Basque women hit back at men's failure to do housework

6th March 2008, Comments 0 comments

Report prompts campaign to boost chore sharing in home

6 March 2008

MADRID - It seems a Basque woman's work is never done. According to figures from the regional government, 70 percent of household chores are carried out by women in the Basque Country, including the task of taking care of older relatives. In response, the Basque Women's Institute (Emakunde) announced yesterday that it will focus its campaign prior to International Women's Day, to be celebrated on8  March, on promoting a fairer distribution of housework in the home between men and women.

According to the president of Emakunde, Izaskun Moyua, speaking at a press conference on Wednesday, the high responsibility that women in the region have for carrying out domestic tasks is leading to inequality in the labour market.

"Basque women are at a disadvantage compared with men," Moyua said, "and this is something we have to work on, because the current situation, which is just as harmful to women as it is to men, needs to be changed.
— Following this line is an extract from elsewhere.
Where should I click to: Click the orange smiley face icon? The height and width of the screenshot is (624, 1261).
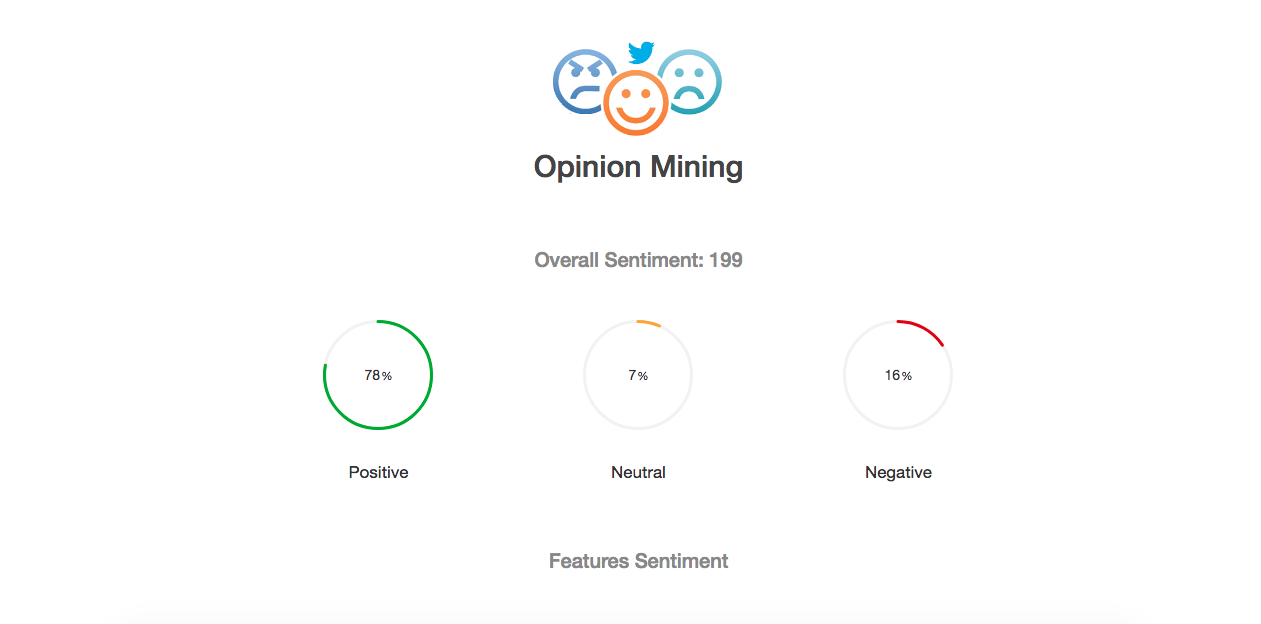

Women don't have the same opportunities when it comes to joining the labour market, nor when it comes to staying in their jobs, or with career promotions."

Sharing responsibility

In order to combat the problem, Moyua announced an advertising campaign to raise awareness on the issue, via 5,000 posters carrying the slogan: "Giving me a hand is not enough - we must share the responsibility equally."
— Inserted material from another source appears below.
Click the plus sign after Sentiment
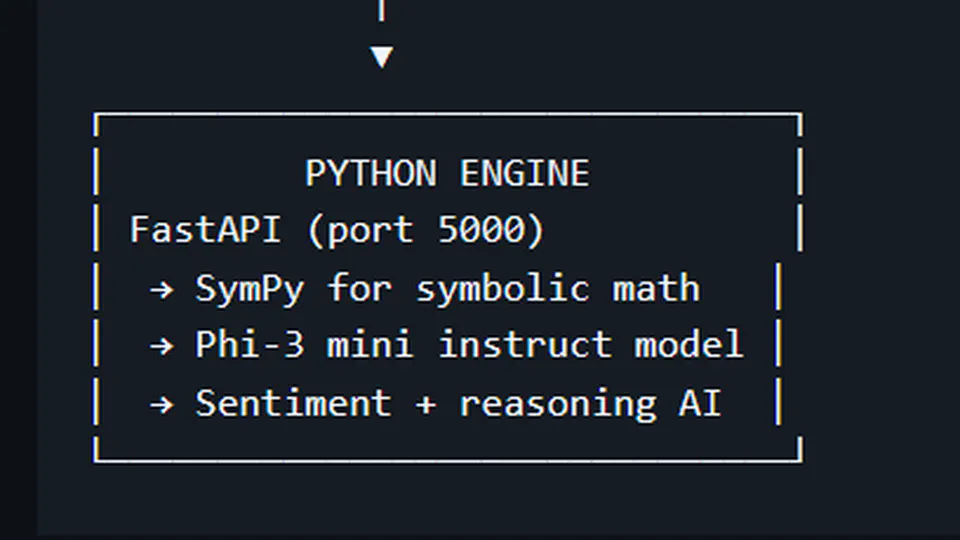 [x=425, y=404]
Emakunde will also take advantage of the upcoming International Women's Day to encourage reflection on the sharing of responsibility between men and women, both in the private and the public arenas.

The institute will demand that public bodies implement measures to work toward these goals, that companies introduce schemes to improve the work-life balance, and that men make an effort to take on at least half of the chores carried out in the home.

"The current patriarchal system gives men a series of privileges, such as the fact that they are cared for by the women that surround them," said Moyua. "But it is also true that men are subject to gender stereotyping that is very harmful to them - that takes away their opportunity to take care of the people that surround them."